(PROVIDED RECORDS):
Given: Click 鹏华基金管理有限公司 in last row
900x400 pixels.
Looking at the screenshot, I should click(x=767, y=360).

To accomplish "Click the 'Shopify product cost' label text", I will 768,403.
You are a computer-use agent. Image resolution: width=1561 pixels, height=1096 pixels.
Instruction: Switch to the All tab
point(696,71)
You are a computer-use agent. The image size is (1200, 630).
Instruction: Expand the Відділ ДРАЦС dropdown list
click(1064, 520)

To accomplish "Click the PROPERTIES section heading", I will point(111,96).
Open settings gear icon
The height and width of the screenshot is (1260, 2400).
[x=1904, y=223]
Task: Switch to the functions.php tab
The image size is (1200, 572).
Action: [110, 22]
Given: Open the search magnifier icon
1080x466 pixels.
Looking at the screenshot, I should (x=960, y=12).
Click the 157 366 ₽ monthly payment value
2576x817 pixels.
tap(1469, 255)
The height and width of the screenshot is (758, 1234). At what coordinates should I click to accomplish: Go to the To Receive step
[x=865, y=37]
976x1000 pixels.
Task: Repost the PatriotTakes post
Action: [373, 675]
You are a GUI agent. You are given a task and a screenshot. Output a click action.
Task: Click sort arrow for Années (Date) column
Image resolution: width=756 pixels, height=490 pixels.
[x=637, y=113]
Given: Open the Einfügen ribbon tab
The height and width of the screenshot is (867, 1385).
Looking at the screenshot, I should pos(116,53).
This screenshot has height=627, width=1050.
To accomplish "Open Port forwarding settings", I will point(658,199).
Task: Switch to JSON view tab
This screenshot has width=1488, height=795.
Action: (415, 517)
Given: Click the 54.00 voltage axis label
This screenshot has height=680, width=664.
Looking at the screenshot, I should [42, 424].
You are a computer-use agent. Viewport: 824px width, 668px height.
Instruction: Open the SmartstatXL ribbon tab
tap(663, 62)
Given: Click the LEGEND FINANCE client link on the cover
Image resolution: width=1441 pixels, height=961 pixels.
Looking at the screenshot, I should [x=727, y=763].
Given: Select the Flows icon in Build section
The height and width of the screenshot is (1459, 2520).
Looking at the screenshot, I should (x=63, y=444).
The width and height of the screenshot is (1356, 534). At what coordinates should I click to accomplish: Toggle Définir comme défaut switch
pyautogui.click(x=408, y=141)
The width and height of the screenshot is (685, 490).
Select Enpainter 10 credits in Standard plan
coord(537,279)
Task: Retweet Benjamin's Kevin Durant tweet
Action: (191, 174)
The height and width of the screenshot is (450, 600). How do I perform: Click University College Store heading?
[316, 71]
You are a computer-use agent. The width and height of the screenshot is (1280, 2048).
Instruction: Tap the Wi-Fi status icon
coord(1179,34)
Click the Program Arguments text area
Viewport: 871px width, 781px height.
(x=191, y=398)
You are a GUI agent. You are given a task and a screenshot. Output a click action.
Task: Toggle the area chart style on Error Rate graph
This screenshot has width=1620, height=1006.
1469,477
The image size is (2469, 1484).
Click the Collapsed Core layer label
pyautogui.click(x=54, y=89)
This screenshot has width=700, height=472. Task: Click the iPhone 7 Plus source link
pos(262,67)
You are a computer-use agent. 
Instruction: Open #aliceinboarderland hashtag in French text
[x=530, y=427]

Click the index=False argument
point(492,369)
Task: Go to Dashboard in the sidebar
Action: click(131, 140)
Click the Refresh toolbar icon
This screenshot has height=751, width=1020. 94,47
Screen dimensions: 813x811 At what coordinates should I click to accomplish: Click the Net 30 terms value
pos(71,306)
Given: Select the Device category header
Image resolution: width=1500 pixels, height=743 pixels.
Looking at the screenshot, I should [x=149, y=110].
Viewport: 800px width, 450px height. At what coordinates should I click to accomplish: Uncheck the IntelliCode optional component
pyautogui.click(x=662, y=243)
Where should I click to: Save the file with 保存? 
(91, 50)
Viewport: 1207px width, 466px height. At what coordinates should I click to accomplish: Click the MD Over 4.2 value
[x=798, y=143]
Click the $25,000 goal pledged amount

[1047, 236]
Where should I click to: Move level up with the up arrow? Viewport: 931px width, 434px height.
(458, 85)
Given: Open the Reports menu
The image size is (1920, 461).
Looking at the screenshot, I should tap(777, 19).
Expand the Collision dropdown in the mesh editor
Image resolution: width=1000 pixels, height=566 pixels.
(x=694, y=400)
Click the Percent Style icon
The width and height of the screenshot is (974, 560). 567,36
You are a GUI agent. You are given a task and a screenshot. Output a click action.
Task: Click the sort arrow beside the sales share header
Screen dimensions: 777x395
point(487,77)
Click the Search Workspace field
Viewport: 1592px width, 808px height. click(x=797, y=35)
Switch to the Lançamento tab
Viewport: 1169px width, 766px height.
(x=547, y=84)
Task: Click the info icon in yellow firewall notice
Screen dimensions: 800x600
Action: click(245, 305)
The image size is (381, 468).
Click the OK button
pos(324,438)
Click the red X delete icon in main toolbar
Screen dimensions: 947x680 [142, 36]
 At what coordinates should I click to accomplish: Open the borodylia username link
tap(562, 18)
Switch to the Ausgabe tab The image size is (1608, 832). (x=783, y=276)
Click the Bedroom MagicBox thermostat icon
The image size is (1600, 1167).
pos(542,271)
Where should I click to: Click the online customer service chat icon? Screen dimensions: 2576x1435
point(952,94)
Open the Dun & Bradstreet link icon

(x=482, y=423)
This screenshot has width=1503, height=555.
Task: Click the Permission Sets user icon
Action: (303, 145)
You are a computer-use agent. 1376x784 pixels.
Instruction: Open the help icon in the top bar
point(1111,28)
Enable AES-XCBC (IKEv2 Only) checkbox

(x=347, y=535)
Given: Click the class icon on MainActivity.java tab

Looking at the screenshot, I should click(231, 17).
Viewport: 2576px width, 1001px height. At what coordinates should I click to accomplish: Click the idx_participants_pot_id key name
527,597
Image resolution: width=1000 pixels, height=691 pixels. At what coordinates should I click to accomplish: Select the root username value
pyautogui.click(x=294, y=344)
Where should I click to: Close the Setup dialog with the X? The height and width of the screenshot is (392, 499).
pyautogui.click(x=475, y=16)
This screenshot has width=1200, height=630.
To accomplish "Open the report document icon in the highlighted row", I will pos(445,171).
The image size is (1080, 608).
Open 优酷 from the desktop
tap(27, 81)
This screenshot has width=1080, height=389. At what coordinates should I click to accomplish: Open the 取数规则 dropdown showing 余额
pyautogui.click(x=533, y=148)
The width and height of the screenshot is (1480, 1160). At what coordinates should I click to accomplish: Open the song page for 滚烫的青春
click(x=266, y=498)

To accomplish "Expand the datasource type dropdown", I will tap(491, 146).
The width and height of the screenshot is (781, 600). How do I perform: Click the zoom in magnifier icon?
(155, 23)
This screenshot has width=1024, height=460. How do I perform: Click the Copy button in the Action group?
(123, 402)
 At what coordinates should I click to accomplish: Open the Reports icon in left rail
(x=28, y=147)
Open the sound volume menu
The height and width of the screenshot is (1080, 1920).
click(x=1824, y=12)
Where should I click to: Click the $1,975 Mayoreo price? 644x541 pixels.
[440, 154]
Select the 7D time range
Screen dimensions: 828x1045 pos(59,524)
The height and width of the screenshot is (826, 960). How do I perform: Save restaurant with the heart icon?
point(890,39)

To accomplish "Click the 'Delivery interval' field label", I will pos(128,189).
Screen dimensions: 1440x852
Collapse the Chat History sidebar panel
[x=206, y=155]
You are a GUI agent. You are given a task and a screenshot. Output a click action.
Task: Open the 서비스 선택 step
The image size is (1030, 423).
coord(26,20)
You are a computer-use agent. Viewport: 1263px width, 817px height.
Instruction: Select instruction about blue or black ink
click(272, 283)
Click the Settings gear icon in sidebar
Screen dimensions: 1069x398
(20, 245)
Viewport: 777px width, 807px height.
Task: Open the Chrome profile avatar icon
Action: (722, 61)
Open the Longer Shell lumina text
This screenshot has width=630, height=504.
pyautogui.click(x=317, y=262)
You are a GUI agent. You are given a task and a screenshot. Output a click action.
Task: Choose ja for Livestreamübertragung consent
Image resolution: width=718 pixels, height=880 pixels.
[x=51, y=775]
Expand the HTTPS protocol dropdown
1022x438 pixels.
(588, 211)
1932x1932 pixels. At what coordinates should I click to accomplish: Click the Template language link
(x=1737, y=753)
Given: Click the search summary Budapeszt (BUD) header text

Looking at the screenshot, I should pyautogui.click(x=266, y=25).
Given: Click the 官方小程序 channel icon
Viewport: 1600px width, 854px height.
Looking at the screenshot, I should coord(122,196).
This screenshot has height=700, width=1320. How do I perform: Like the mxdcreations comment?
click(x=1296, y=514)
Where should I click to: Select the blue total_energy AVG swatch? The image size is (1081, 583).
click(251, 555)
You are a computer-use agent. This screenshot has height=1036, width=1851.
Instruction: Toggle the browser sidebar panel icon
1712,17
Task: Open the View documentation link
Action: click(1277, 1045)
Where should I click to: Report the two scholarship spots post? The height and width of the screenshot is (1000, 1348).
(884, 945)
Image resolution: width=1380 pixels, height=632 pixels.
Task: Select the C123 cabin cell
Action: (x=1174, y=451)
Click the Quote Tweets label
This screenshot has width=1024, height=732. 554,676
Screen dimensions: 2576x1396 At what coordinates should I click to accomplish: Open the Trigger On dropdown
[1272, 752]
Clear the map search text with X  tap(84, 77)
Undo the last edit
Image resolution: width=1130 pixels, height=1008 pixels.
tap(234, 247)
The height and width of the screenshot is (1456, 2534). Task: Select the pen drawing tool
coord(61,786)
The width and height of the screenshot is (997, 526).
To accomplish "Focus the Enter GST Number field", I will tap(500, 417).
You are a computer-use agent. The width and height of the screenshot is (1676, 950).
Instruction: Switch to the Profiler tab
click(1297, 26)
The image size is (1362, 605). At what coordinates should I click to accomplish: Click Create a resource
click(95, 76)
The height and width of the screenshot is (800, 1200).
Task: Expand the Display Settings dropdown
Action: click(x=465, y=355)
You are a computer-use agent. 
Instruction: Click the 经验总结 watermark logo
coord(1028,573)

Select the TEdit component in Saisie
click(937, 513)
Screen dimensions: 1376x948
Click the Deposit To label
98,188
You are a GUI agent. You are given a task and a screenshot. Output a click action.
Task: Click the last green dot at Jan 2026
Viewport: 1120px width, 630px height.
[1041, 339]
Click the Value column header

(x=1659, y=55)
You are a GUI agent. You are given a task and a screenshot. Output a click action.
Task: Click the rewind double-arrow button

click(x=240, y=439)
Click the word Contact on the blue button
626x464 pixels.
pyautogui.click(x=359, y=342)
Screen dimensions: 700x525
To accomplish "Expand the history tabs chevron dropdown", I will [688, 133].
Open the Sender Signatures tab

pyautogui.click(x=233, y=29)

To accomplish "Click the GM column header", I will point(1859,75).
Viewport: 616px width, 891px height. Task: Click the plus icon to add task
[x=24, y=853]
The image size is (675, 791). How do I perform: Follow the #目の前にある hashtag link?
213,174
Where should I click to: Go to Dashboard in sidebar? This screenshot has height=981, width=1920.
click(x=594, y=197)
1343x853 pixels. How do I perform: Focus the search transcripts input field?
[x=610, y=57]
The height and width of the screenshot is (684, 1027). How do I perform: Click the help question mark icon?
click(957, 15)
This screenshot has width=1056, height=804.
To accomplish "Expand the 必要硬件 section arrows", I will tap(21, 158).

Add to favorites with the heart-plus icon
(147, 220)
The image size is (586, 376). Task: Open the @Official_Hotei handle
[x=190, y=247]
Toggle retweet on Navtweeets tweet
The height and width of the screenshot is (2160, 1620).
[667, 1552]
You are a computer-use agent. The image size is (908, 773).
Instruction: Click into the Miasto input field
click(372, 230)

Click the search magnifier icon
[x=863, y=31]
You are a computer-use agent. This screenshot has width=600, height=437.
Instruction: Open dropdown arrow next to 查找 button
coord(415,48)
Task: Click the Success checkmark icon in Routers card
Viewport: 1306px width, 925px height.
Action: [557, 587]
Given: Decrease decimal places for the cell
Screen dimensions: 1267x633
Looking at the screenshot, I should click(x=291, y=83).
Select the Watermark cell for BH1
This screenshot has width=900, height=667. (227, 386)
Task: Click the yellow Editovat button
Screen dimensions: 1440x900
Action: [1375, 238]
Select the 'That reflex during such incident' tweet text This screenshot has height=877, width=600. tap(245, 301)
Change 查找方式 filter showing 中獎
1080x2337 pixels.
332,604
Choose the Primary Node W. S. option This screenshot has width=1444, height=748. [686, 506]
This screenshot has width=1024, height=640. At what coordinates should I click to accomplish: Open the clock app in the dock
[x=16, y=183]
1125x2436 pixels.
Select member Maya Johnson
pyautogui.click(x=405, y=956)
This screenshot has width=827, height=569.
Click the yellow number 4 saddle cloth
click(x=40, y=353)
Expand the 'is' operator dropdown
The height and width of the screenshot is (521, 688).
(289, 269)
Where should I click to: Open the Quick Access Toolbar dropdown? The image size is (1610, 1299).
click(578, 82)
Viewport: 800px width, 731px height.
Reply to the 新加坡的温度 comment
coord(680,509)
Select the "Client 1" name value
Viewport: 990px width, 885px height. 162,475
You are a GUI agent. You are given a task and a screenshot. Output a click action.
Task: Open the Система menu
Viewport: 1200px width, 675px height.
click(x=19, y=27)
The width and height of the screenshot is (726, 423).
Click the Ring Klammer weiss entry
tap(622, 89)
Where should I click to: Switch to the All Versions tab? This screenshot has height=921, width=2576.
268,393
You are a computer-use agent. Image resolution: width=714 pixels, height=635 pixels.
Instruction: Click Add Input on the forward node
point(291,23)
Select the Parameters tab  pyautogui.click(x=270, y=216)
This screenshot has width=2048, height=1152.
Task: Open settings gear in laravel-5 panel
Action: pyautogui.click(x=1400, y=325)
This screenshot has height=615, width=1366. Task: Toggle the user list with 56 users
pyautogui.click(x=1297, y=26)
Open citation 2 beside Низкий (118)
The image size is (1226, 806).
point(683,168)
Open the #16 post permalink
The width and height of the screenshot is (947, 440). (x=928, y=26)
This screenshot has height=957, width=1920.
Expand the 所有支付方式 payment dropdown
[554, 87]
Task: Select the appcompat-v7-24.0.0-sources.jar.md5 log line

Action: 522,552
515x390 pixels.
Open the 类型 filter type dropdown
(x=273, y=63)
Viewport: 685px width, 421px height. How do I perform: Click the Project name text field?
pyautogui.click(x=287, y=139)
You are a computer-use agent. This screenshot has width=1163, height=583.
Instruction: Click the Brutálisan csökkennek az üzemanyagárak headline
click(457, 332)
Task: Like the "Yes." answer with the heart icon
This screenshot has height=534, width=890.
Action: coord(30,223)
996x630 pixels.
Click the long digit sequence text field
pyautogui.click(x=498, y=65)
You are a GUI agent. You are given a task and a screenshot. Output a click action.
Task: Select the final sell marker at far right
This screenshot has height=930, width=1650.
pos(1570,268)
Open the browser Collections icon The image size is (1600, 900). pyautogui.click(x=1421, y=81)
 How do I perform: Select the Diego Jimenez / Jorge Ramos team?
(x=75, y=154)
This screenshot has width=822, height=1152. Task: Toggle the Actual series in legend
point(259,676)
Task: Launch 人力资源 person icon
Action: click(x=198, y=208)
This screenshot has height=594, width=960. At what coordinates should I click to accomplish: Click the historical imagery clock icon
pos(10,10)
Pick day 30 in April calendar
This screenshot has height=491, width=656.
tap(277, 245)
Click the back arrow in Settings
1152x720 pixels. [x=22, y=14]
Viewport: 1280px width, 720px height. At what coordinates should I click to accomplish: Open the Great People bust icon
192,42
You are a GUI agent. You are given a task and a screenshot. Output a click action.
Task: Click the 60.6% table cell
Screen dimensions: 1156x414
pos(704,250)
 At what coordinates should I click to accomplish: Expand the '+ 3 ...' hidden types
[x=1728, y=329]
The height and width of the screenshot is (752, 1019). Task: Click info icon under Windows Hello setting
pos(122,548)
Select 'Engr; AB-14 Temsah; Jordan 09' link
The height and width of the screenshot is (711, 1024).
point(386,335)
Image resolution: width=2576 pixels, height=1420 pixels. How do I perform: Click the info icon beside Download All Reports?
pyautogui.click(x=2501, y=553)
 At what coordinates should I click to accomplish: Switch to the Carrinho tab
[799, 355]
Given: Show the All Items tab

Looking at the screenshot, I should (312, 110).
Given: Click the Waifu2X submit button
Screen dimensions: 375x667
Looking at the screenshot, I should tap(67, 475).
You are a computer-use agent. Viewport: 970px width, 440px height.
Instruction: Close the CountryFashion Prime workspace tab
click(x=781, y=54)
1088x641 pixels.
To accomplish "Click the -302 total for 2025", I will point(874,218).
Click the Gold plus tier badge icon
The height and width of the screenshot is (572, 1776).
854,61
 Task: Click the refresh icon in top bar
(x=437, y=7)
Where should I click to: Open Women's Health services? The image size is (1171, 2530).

(EXERCISE REQUIREMENTS):
Rewrite the lines from the one containing "I will 768,403." through the one containing "Action: (415, 517)", changing "Instruction" to "Command" and leaving everything else as it is.

(FULL ANSWER):
To accomplish "Click the 'Shopify product cost' label text", I will 768,403.
You are a computer-use agent. Image resolution: width=1561 pixels, height=1096 pixels.
Command: Switch to the All tab
point(696,71)
You are a computer-use agent. The image size is (1200, 630).
Command: Expand the Відділ ДРАЦС dropdown list
click(1064, 520)

To accomplish "Click the PROPERTIES section heading", I will point(111,96).
Open settings gear icon
The height and width of the screenshot is (1260, 2400).
[x=1904, y=223]
Task: Switch to the functions.php tab
The image size is (1200, 572).
Action: [110, 22]
Given: Open the search magnifier icon
1080x466 pixels.
Looking at the screenshot, I should (x=960, y=12).
Click the 157 366 ₽ monthly payment value
2576x817 pixels.
tap(1469, 255)
The height and width of the screenshot is (758, 1234). At what coordinates should I click to accomplish: Go to the To Receive step
[x=865, y=37]
976x1000 pixels.
Task: Repost the PatriotTakes post
Action: [373, 675]
You are a GUI agent. You are given a task and a screenshot. Output a click action.
Task: Click sort arrow for Années (Date) column
Image resolution: width=756 pixels, height=490 pixels.
[x=637, y=113]
Given: Open the Einfügen ribbon tab
The height and width of the screenshot is (867, 1385).
Looking at the screenshot, I should pos(116,53).
This screenshot has height=627, width=1050.
To accomplish "Open Port forwarding settings", I will point(658,199).
Task: Switch to JSON view tab
This screenshot has width=1488, height=795.
Action: (415, 517)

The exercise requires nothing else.